Arp im Ohr: Paul Watermann schreibt Bilder

05 Nov 2022

  • ARP IM OHR-Stipendiat Paul Watermann
    © Foto: Helmut Reinelt
Textauszug von Paul Watermann

»Wir Kinder von Moskau, sagt man, sind wie die Tauben in der Stadt und die, die sie füttern, gleichzeitig. ...«

Geschriebene Bilder

 

Der Schriftsteller Paul Watermann ist der diesjährige ARP IM OHR – Stipendiat und verbrachte die Zeit von August bis Oktober bei uns in Rolandseck.

 

Irgendwo im Niemandsland zwischen vielen stilistischen Stühlen platziert Paul Watermann seine kleinen literarischen Preziosen. Sie kommen bescheiden und leise daher, können aber beim Lesen sofort Bilder im Kopf erschaffen, die große Lebendigkeit ausstrahlen. 

 

Seine Prosa besteht aus Momentaufnahmen, in denen er Interaktionen zwischen Menschen beschreibt. Er hält dabei deutlich Distanz, bleibt aber mit starker Empathie involviert und erfasst akribisch Details der Szenerien und der handelnden Personen. Als würde er sie aus der Ferne mit einem Teleobjektiv beobachten. 

 

Seine Arbeit im Rahmen des Stipendiums heißt "Moskovian Kinder". Allerdings ist dabei nicht klar, ob die Protagonisten wirklich Kinder sind oder nur Projektionsflächen für Sehnsüchte.  "Das Einzige, was klar ist, ist, dass es sehr kleine Menschen sind." sagt Paul Watermann. "(...) Jugendliche, die in einem Park abhängen, von denen man ein paar näher kennenlernt. (...) man sieht sie teilweise auch als Kinder bzw. später als Erwachsene.

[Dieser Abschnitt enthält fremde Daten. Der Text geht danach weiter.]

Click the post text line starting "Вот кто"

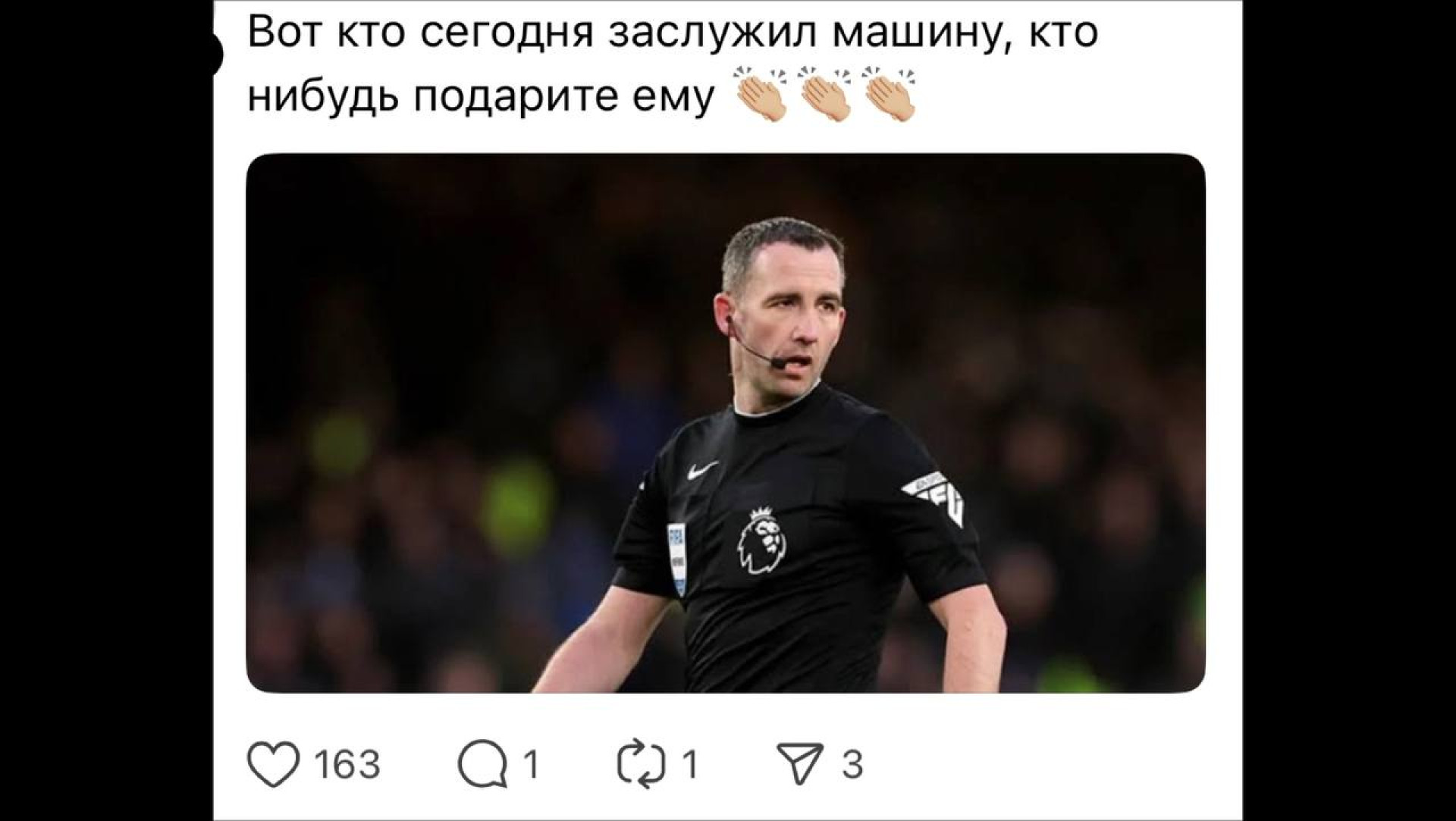point(673,32)
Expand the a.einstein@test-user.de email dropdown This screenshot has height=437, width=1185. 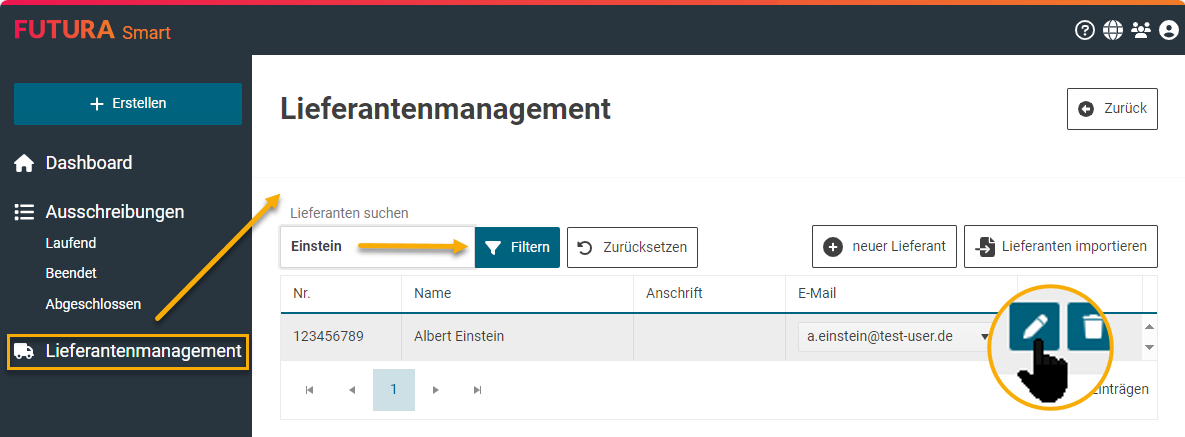(985, 337)
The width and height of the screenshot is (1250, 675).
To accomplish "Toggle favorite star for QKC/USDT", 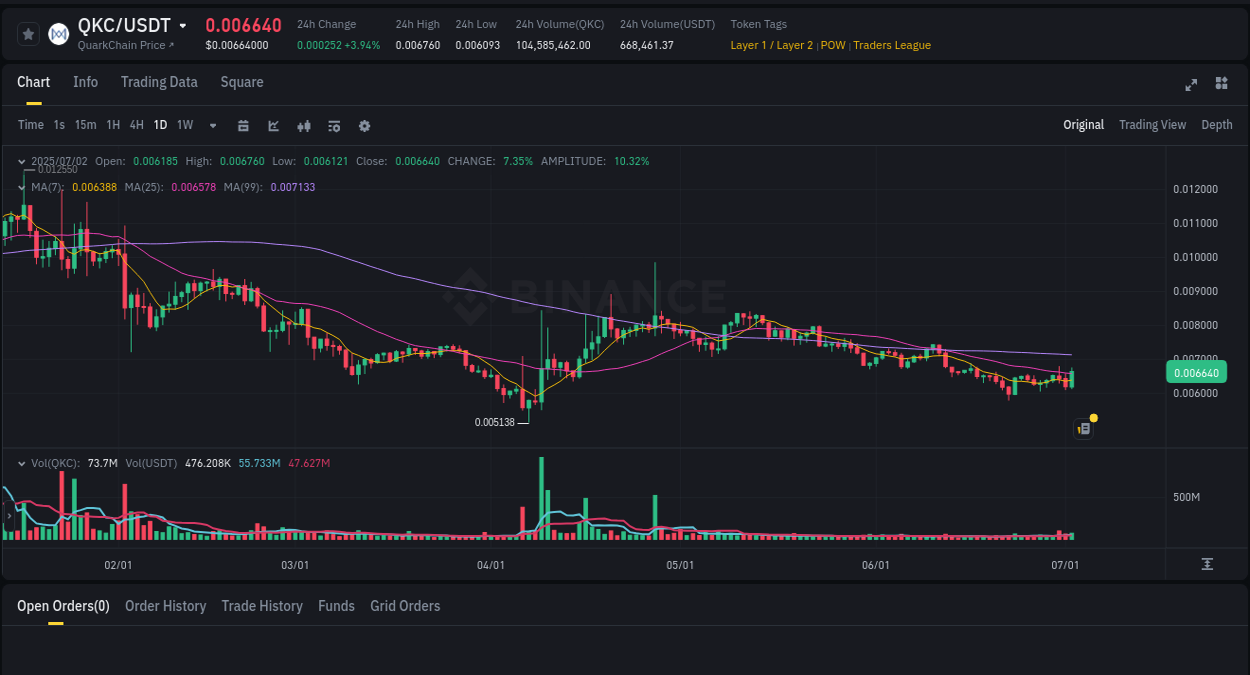I will [27, 33].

Einer davon ist Leon, der verkrüppelte Beine hat und als Kind als Torwart im Park Fußball gespielt hat. Eine ist Marie, die sozusagen übernatürliche Fähigkeiten hat, die sich alle auf optische Phänomene beziehen. (...) z.B. Dinge und Menschen vor dem inneren Auge wie in einer 3D Simulation rotieren lassen. (...) Eine ist Leonie, die eine Beinprothese hat, aber so ein bisschen die ist, in die sich immer alle verknallen. (...) Dann gibt es wie immer bei mir sehr viele verschiedene Tiere."

 

Einige Textfragmente daraus:

"Wir Kinder von Moskau, sagt man, sind wie die Tauben in der Stadt und die, die sie füttern, gleichzeitig. Wenn wir angeln gehen, dann mit Schnüren, die auf weißen Holzbrettern aufgewickelt sind, und beim Angeln singen wir Lieder in unseren spezifischen Heimatsprachen, mit unseren spezifischen Heimatdialekten. Denn beim Angeln denken wir an unsere Jugendzeit, jede für sich; so nennen wir es."

 

"Dieser Ort sieht aus, als könnte hier ein Schild aufgestellt sein, eine Informationstafel, auf der steht: „Es dankt für die viele Unterstützung, die Zeit.“ „Es dankt für den zur Verfügung gestellten Raum, die Zeit."

 

"Im Imagefilm der Reichen sieht man kleine Dinosaurier in satten Farben herumhüpfen. Sie haben eine behütete Zeit. Verpasst man einen Teil, dann macht das gar nichts, denn auch morgen wird behütet sein. Sagt eine Stimme aus dem Off: So ist das bei uns Reichen. Die Situation ist immer unter Kontrolle. Unseren Kindern geht es wie den kleinen Dinosauriern und damit das so bleibt, kümmern wir uns um den Rest."

 

 

Das Stipendium

ARP IM OHR


In Kooperation mit dem Arp Museum Bahnhof Rolandseck lobt das Künstlerhaus Edenkoben jährlich für 3 Monate (August-Oktober) ein Stipendium für Schriftsteller*innen aus, die sich in ihrer Arbeit mit dem Werk Hans Arps beschäftigen.